# Plumbing 101



## dmartin72 (Oct 9, 2004)

I am about to plumb my 65 gallon tank and wanted run a few questions by any plumbing gurus out there. I am going to run two seperate canister filters in two seperate closed loop systems through 4 holes in the bottom of my 48"X18"X18" tank. The guy at the reef shop suggested I use 1" bulkheads for the inlet holes and 3/4" bulkheads for the outlet holes. He didn't mention why and I forgot to ask while staring at all the beautiful corals. Anyway, anyone know why and if this is a good idea? When having the holes drilled, should I use what size is recommended from the bulkhead manufacturer recommends or just measure diameters? Again, this would be for two seperate closed loop systems for each canister that will have a Hydor inline heater and GLA inline diffuser on the outlet side of the canister.
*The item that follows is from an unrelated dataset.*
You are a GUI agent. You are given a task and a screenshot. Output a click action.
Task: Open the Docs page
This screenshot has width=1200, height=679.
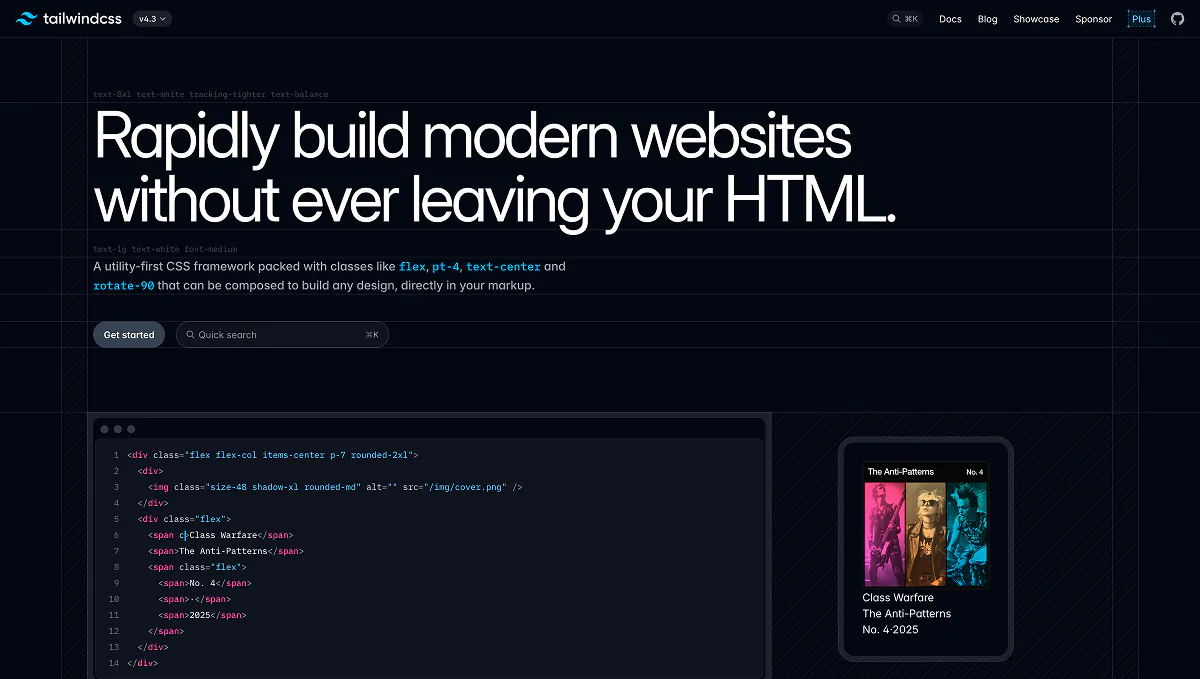950,19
Does that sound feasable?

Thanks,

David


----------



## JustLikeAPill (Oct 9, 2006)

Why not just use glass lily pipes and skip drilling? A set on each side would be great! I like how you are opting for two filters instead of one as well. 

He was telling you how to drill for a sump. Dumps are very common in saltwater, and it sounds like this store may have specalized in saltwater. A canister filter is essentially a small enclosed sump. A sump like he was describing does use a large bulkhead and PVC piping with a valve Inline that let's you control the flow if you need to regulate it. This large pipe lets water drain down into an open tank below your aquarium inside the stand, and baffles and media are installed. At the other end of the sump is a pump which pushes water back up into your aquarium through PVC piping and into a second bulkhead, with a valve Inline to control the flow if you need to.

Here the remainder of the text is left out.